(Material supplied)
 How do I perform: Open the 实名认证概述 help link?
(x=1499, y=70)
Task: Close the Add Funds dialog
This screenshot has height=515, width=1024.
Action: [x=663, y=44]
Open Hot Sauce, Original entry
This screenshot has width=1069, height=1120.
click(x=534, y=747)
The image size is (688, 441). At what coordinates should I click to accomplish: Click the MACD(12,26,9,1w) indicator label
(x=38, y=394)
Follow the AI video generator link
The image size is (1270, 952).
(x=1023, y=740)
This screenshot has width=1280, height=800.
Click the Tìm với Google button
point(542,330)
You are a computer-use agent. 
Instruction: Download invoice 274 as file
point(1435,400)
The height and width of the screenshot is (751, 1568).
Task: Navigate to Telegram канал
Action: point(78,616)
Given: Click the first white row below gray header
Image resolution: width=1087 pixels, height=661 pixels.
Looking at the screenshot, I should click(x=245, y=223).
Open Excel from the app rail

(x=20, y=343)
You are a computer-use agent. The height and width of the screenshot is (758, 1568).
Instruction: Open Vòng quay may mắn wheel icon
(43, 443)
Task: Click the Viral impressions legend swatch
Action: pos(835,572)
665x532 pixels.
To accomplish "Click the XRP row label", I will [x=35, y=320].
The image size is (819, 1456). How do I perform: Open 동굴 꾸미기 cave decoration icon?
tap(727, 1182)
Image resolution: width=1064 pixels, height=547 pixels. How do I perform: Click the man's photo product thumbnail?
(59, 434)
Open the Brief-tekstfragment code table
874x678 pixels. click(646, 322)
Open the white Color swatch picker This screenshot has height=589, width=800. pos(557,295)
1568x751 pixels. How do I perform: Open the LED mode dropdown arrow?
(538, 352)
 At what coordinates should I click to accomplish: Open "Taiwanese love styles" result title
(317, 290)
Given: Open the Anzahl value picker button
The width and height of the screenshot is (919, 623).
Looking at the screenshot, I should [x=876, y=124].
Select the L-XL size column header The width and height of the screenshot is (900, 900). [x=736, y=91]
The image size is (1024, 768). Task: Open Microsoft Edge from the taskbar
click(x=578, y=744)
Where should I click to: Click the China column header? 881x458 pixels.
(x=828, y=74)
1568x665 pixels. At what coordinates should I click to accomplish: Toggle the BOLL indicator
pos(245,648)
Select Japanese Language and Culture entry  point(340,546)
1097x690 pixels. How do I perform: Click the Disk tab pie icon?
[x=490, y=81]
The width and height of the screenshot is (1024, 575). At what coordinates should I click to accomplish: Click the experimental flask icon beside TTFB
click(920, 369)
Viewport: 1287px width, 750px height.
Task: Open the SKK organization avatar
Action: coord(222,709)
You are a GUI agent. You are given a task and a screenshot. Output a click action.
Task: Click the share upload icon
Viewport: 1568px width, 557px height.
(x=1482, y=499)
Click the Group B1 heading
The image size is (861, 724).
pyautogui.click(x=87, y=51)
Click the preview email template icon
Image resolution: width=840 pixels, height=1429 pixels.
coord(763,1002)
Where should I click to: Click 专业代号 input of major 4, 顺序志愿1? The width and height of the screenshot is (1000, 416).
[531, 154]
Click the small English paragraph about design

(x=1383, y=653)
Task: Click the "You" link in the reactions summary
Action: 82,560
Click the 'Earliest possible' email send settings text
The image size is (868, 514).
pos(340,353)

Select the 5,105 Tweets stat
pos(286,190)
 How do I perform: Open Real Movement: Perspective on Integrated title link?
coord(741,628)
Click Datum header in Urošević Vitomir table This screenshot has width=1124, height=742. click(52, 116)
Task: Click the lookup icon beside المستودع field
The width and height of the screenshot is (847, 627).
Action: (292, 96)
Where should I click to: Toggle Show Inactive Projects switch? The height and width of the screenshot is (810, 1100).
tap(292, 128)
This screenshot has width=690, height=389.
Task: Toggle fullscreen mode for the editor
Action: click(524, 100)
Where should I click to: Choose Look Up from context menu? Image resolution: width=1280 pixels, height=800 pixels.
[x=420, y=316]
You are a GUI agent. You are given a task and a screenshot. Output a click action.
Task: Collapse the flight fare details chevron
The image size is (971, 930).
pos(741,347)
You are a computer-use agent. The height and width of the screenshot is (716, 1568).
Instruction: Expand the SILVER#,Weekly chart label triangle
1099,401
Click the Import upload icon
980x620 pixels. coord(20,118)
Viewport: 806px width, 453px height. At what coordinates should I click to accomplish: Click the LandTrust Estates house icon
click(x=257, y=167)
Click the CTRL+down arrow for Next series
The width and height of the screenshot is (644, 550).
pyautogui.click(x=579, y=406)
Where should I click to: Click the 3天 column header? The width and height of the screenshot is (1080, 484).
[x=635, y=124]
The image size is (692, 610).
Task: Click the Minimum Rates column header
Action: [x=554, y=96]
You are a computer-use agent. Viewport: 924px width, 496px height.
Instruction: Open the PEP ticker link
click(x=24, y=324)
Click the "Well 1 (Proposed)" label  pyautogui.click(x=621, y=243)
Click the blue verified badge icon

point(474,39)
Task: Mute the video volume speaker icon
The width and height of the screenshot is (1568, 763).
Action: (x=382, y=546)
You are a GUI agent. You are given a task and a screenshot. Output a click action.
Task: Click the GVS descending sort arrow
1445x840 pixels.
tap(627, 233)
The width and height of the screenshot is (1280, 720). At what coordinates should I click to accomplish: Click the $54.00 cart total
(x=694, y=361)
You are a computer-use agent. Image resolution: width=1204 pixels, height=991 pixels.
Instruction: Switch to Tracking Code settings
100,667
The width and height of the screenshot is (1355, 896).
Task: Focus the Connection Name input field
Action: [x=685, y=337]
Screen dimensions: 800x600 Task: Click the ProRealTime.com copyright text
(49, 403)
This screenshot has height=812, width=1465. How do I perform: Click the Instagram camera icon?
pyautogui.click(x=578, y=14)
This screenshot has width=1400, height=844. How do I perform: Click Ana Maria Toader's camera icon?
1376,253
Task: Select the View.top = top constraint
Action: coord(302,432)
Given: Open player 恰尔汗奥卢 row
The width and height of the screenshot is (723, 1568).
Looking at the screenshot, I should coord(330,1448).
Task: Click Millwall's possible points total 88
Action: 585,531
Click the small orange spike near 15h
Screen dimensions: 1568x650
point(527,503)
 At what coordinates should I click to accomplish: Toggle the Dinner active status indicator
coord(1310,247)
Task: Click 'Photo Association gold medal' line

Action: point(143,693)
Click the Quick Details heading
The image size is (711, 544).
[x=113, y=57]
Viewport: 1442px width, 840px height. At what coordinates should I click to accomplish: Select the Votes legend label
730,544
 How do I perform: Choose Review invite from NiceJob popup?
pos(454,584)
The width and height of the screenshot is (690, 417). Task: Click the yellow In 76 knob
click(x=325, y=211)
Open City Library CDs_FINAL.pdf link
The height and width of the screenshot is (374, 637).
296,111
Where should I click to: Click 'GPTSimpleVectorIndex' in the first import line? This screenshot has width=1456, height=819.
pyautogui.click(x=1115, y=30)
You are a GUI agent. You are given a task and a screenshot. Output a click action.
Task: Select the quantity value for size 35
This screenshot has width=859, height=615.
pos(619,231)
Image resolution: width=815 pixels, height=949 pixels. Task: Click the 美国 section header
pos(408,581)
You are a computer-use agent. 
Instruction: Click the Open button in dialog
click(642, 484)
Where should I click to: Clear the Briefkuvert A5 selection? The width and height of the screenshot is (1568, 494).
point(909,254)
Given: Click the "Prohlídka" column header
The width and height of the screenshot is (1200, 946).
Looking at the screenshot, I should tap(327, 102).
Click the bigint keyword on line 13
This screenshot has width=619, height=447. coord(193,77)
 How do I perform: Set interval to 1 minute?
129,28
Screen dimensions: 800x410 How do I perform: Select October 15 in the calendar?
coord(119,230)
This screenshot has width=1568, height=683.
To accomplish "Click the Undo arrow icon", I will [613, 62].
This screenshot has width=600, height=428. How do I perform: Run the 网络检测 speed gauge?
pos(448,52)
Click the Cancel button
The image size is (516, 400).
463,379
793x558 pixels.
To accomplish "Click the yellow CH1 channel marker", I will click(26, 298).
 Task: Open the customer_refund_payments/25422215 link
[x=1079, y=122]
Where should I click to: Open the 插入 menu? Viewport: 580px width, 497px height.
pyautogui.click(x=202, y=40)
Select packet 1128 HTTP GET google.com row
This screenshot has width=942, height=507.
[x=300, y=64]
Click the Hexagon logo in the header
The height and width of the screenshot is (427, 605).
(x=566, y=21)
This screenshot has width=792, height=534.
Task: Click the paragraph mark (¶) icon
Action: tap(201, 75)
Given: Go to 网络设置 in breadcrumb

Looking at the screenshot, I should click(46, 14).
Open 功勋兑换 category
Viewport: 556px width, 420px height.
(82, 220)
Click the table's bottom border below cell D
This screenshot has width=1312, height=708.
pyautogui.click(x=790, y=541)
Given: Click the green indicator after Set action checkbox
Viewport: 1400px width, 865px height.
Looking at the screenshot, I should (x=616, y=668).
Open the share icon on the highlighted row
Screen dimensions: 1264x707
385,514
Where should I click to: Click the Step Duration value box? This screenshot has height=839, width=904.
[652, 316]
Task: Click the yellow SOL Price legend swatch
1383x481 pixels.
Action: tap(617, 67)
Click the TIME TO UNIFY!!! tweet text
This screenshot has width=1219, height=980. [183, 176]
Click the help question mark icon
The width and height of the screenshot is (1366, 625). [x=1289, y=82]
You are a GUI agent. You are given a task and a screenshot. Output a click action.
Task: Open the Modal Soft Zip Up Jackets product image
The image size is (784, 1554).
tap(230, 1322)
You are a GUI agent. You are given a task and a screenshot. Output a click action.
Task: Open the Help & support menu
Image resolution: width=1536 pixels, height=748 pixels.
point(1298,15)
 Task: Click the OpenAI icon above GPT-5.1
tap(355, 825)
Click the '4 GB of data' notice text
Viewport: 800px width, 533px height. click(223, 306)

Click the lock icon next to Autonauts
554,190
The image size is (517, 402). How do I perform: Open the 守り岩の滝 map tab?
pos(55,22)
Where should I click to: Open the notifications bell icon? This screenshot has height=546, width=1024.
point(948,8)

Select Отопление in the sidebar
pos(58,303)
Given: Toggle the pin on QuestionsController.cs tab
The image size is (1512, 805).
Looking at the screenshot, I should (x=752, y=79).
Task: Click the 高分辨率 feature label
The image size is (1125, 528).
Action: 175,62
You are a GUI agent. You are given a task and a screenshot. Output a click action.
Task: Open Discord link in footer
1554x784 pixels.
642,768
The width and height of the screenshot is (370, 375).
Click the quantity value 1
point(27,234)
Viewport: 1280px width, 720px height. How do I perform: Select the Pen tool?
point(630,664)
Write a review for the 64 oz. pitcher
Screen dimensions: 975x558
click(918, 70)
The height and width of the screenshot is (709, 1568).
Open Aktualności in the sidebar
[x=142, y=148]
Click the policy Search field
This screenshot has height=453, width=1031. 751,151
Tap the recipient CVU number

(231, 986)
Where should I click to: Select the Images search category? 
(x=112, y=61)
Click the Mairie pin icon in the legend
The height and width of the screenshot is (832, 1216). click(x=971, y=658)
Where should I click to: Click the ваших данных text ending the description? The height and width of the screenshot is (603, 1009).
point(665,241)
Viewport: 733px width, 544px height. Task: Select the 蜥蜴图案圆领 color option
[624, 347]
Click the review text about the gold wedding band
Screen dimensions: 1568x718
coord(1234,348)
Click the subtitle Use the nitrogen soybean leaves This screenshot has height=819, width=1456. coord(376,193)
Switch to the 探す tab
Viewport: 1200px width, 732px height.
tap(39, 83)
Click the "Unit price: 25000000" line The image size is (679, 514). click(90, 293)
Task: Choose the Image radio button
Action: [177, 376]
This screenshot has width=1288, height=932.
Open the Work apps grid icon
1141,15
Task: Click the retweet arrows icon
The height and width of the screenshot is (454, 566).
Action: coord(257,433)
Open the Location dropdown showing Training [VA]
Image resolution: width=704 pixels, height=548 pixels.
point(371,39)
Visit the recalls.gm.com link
(End Material supplied)
Task brief
Go through the material line by line and work out how many lines include the string "entry". Reply with the number only.

Final answer
2